The petitioner next asserts that he was denied due process and the right to a fair trial because the State introduced evidence of other crimes. Lorance testified as to events prior to the burglary which resulted in this indictment and events subsequent thereto, which both included possible criminal acts such as conspiracy to commit burglary which may have occurred both before and after the actual burglary, possession of stolen property and threatening the witness. Defense counsel objected to the relevance and materiality of this portion of Lorance's testimony. The objections were overruled by the court.

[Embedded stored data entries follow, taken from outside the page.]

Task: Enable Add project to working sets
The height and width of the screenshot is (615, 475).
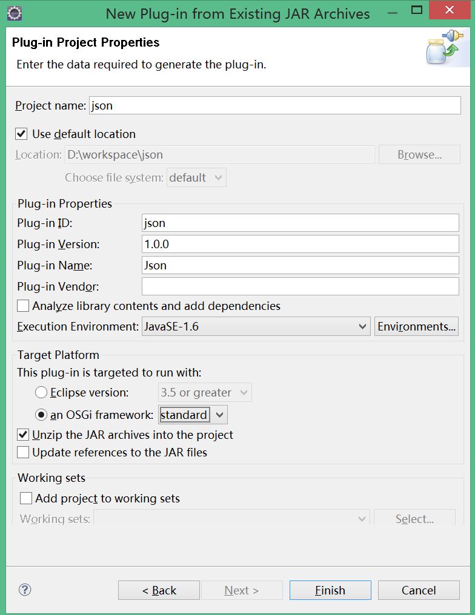Action: click(26, 498)
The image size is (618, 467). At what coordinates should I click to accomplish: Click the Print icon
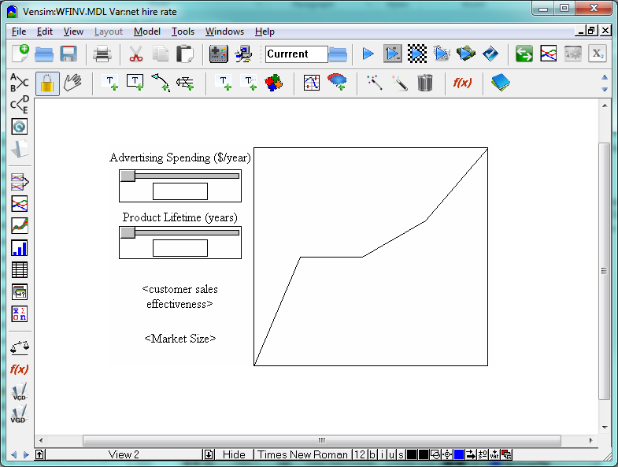click(102, 54)
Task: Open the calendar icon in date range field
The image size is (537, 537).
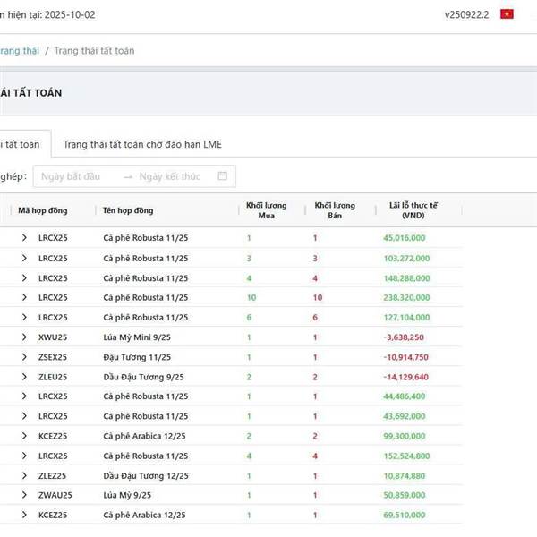Action: 223,176
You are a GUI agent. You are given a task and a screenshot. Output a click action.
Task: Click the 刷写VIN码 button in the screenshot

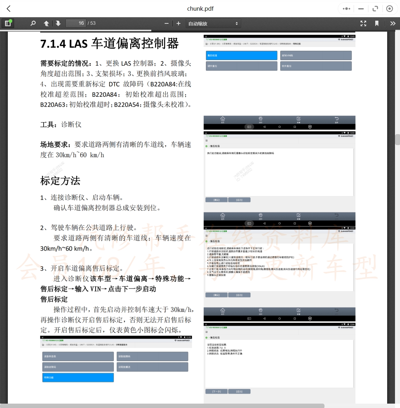coord(316,55)
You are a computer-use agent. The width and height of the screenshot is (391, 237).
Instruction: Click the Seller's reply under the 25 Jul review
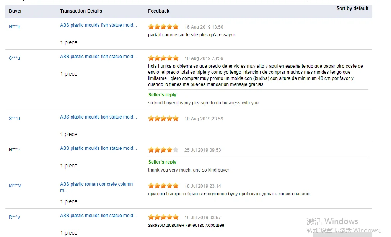pos(162,162)
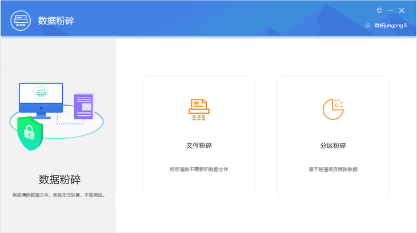
Task: Click the purple document illustration
Action: tap(84, 106)
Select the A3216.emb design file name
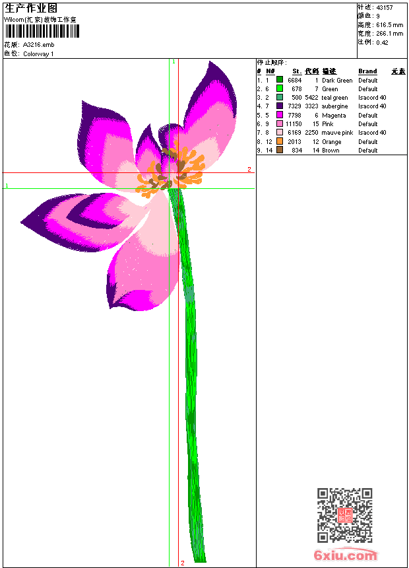This screenshot has height=568, width=409. click(39, 45)
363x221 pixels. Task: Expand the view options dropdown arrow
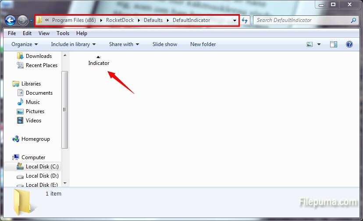319,44
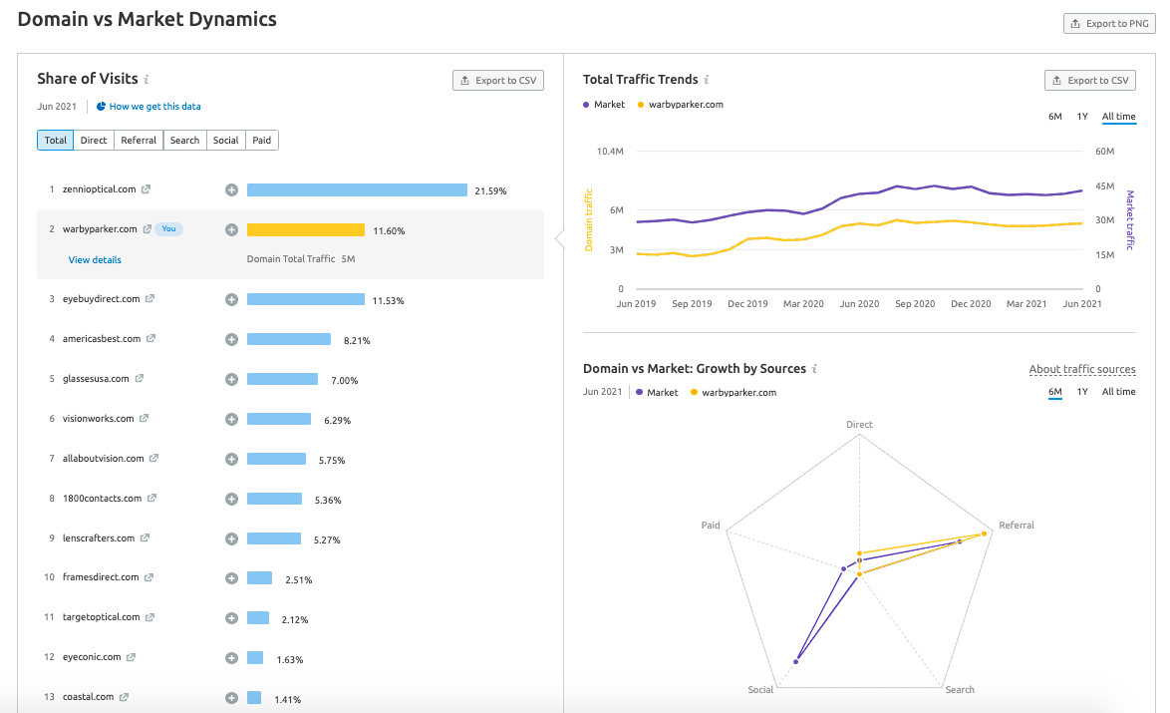Open View details link under warbyparker.com

coord(95,260)
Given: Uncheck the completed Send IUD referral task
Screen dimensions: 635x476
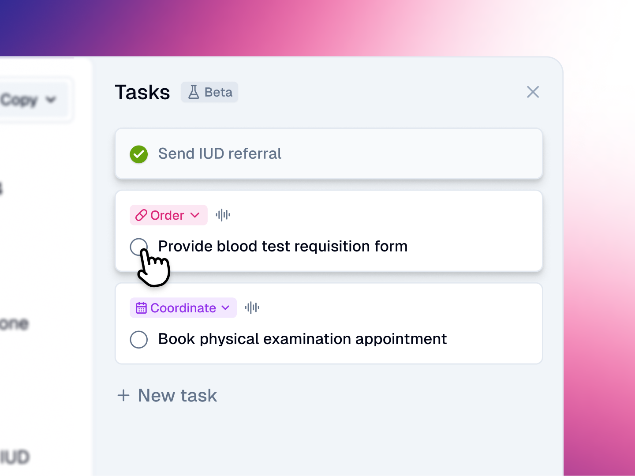Looking at the screenshot, I should pos(139,154).

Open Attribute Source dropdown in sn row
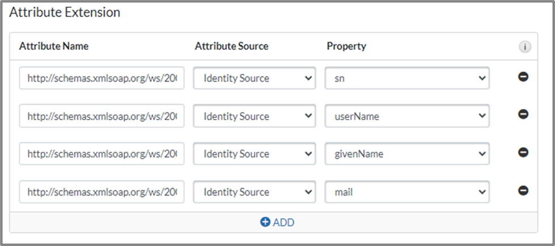coord(254,79)
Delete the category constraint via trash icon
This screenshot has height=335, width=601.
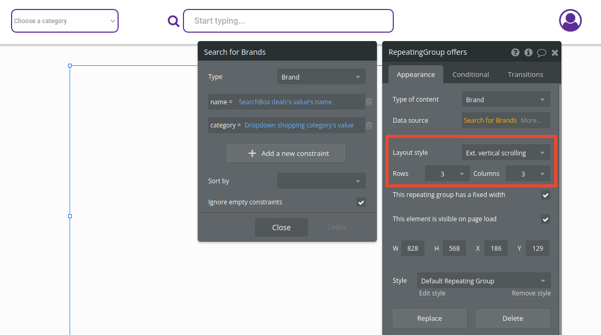[x=369, y=125]
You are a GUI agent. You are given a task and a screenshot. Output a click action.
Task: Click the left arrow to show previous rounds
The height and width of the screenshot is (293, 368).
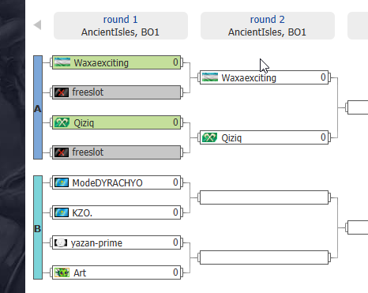[x=37, y=25]
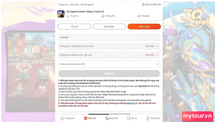The width and height of the screenshot is (215, 124).
Task: Expand the nhân vật character dropdown chevron
Action: tap(157, 55)
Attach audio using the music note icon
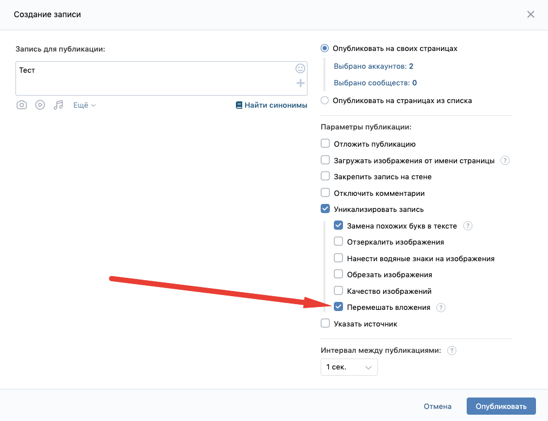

• 3-5 The general rule is that evidence of other crimes is clearly inadmissible. (People v. Battle, 24 Ill.2d 592, 182 N.E.2d 713; People v. Lehman, 5 Ill.2d 337, 125 N.E.2d 506.) This rule, however, has been qualified and the evidence of other crimes is admissible when the evidence shows motive or intent, identity, absence of mistake or accident or the existence of a common scheme or design, knowledge. (People v. Battle, supra; People v. Lehman, supra; People v. Tranowski, 20 Ill.2d 11, 169 N.E.2d 347; People v. Brown, 26 Ill.2d 308, 186 N.E.2d 321.) With regard to the petitioner's other conduct on the evening of the crime, both prior and subsequent to the actual commission of the burglary for which the petitioner is charged, it was admissible as it showed both motive and intent. The testimony of Lorance that the petitioner threatened him, was also relevant because it indicated knowledge of the crime. See People v. Tranowski, supra.

• 6 Petitioner also objects to the testimony that the defendant was in jail on another offense. The jury was admonished by the court to disregard that testimony. The jury was also advised that the "crime" was a traffic violation. The testimony obviously was not introduced to infer that the petitioner had a disposition to crime or to infer the defendant guilty of the crime charged. We do not consider this a material fact in the conviction. People v. Berry, 18 Ill.2d 453, 165 N.E.2d 257. See also People v. Eickert, 124 Ill. App.2d 394, 260 N.E.2d 465.

• 7-9 The petitioner next contends that he has been punished for exercising his right to a jury trial. Petitioner received a sentence of from seven to fourteen years. Gillaspy, another accomplice, pleaded guilty and received a sentence of from one to five years. Lorance, who testified on behalf of the State, received three years probation. Petitioner asserts that the only reason the petitioner received a larger sentence is because he exercised his right to a jury trial. This is refuted by the record, wherein the trial court explained his reasons for the sentence. The court stated that the petitioner was given the larger period because he had prior convictions of serious crimes and appeared to be the ringleader. Petitioner has cited the case of People v. Steg, 69 Ill. App.2d 188, 215 N.E.2d 854, for the proposition that a discrepancy in sentencing persons in the same crime is error. The reviewing court in that case reduced the sentence of one defendant to the same duration as the other defendant, when the facts indicated that the planner and instigator of the crime had received the lesser sentence. The court states, "Where there is no basis, either in the records of the individuals involved or in the nature of the participation of such individuals in the crime which would justify a more severe sentence as to one of equal participants in such criminal venture, a sentence which arbitrarily imposes a greater punishment or penalty upon one or more of the individuals than another should not be approved". (Emphasis added.) The imposition of different sentences to co-defendants alone does not impeach the sentence. (People v. Cox, 119 Ill. App.2d 163, 255 N.E. 208.) The mere fact alone that the petitioner received a greater sentence after a jury trial than did a co-defendant who pleaded guilty, does not justify the conclusion that the greater sentence was received because of the jury trial. People v. Sanders, 129 Ill. App.2d 444, 263 N.E.2d 615.

The denial of the petitioner's post-conviction relief by the Circuit Court of Crawford County is, for the reasons above stated, affirmed.

Judgment affirmed.

G. MORAN, P.J., and JONES, J., concur.